## BEGIN

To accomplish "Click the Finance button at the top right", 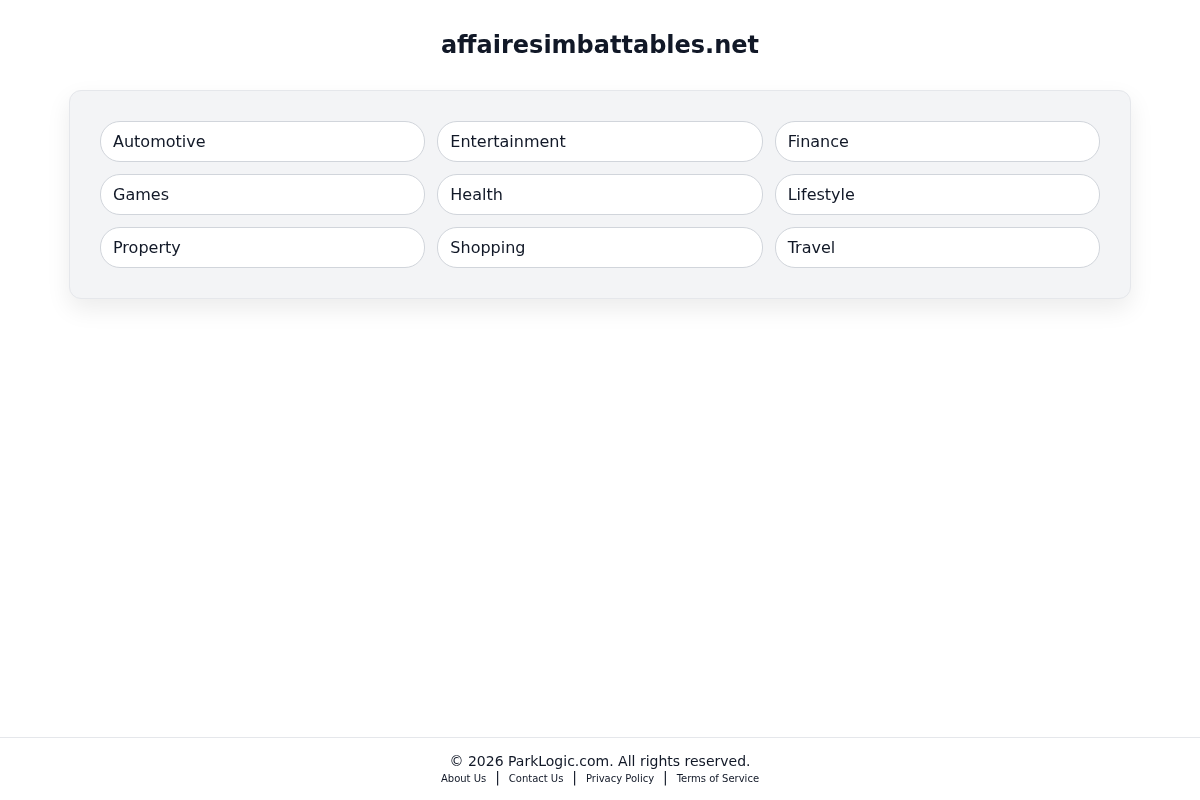I will tap(937, 141).
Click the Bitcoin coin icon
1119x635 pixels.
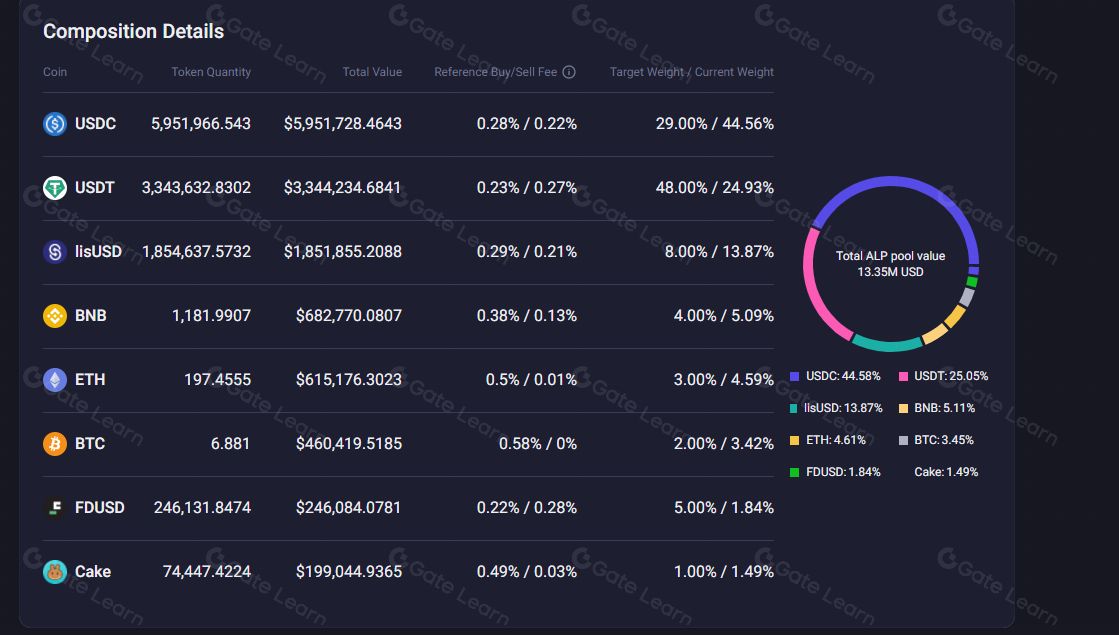click(x=54, y=443)
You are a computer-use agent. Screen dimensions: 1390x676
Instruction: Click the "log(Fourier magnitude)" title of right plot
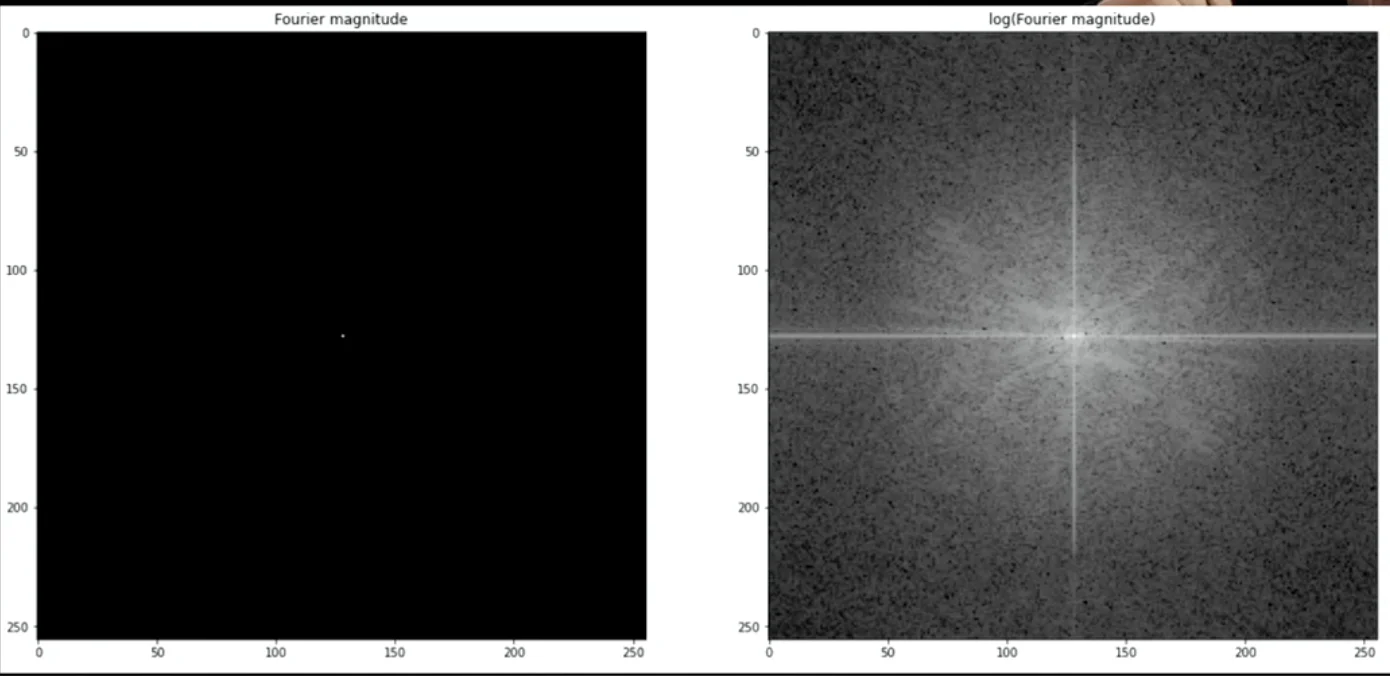[1071, 19]
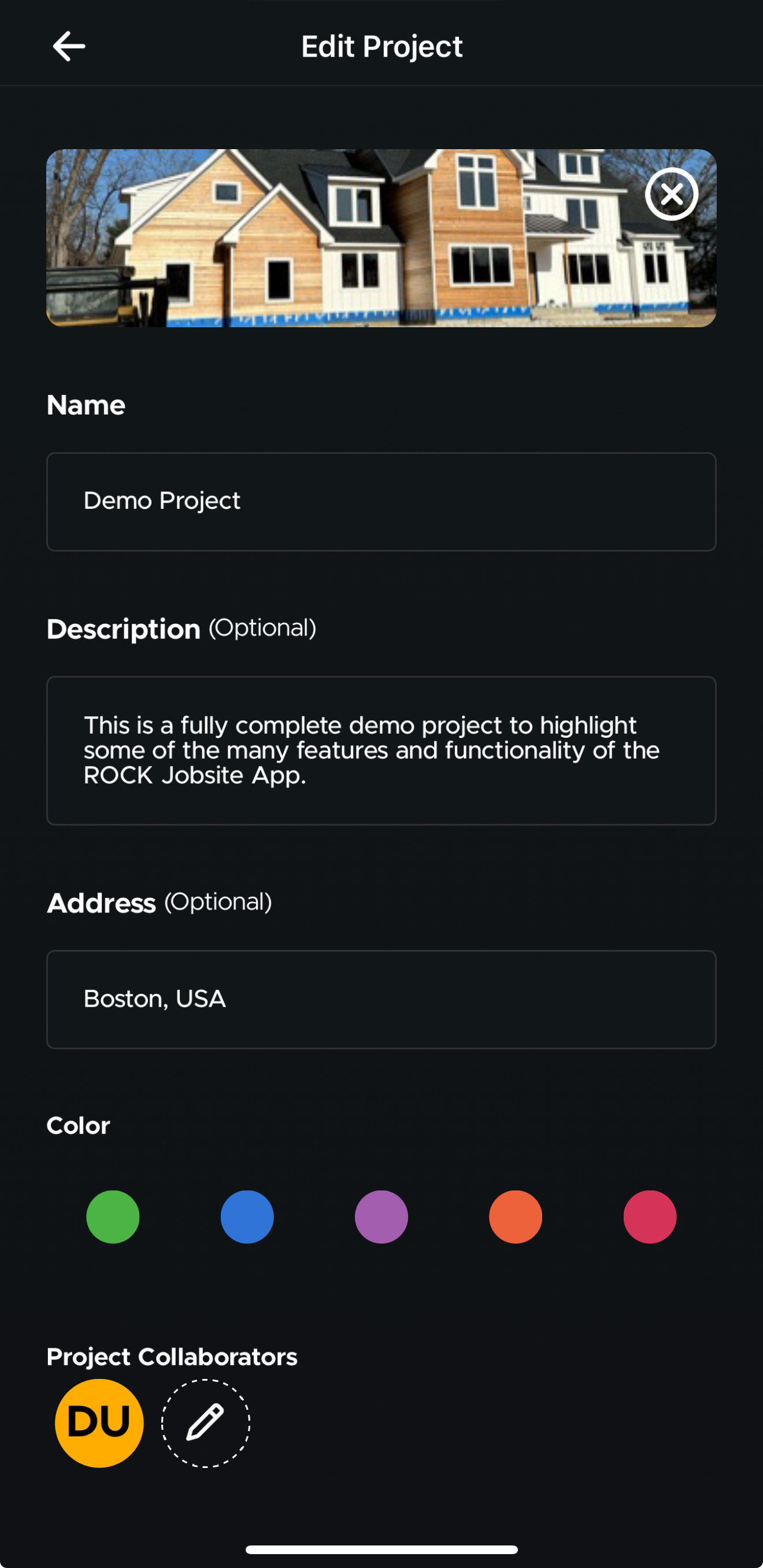
Task: Go back using the arrow icon
Action: coord(69,46)
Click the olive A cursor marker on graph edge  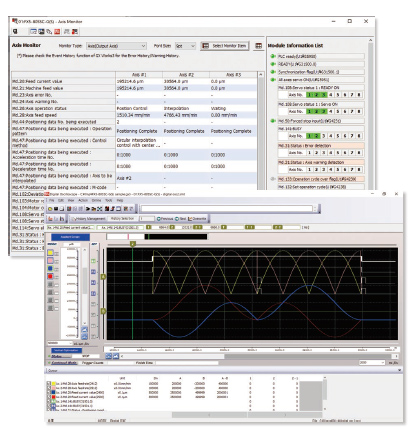(x=103, y=277)
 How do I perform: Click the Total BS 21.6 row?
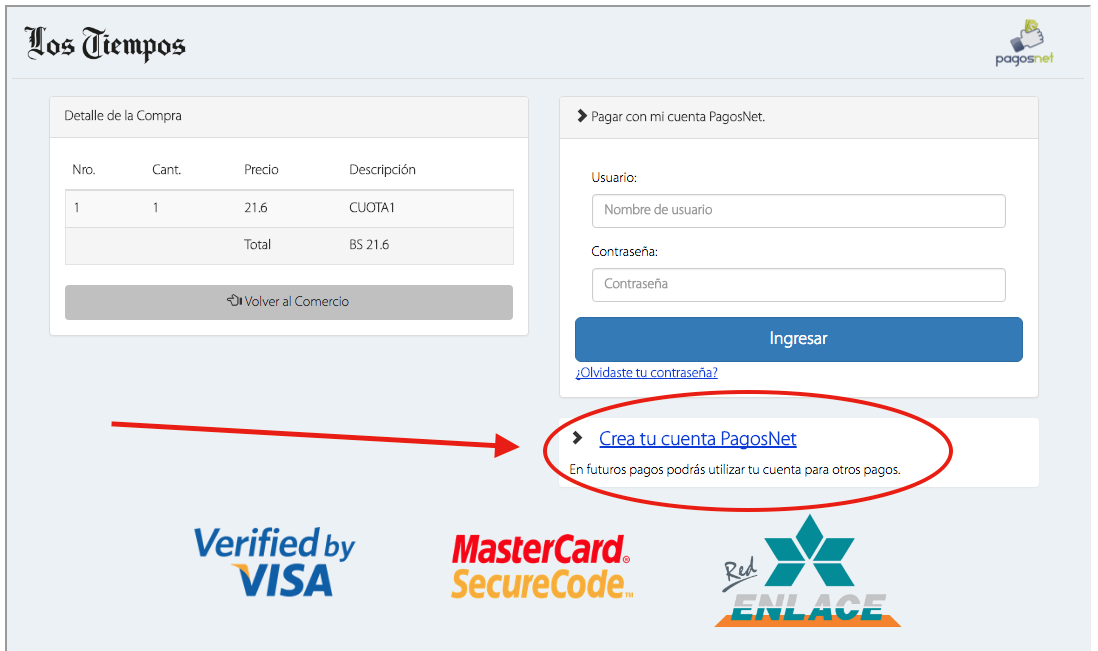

## END

**Stated task:** Please edit the material starting at the line that contains "Click the Bitcoin coin icon" and ending at the line that contains "Action: coord(69,46)", replacing "Screen dimensions" with "Display size" and leaving everything else unchanged. Give only those lines, without the pictures.

**Answer to the exercise:**
Click the Bitcoin coin icon
1119x635 pixels.
click(x=54, y=443)
You are a computer-use agent. Display size: 1390x676
Instruction: Click the "log(Fourier magnitude)" title of right plot
[1071, 19]
Task: Go back using the arrow icon
Action: coord(69,46)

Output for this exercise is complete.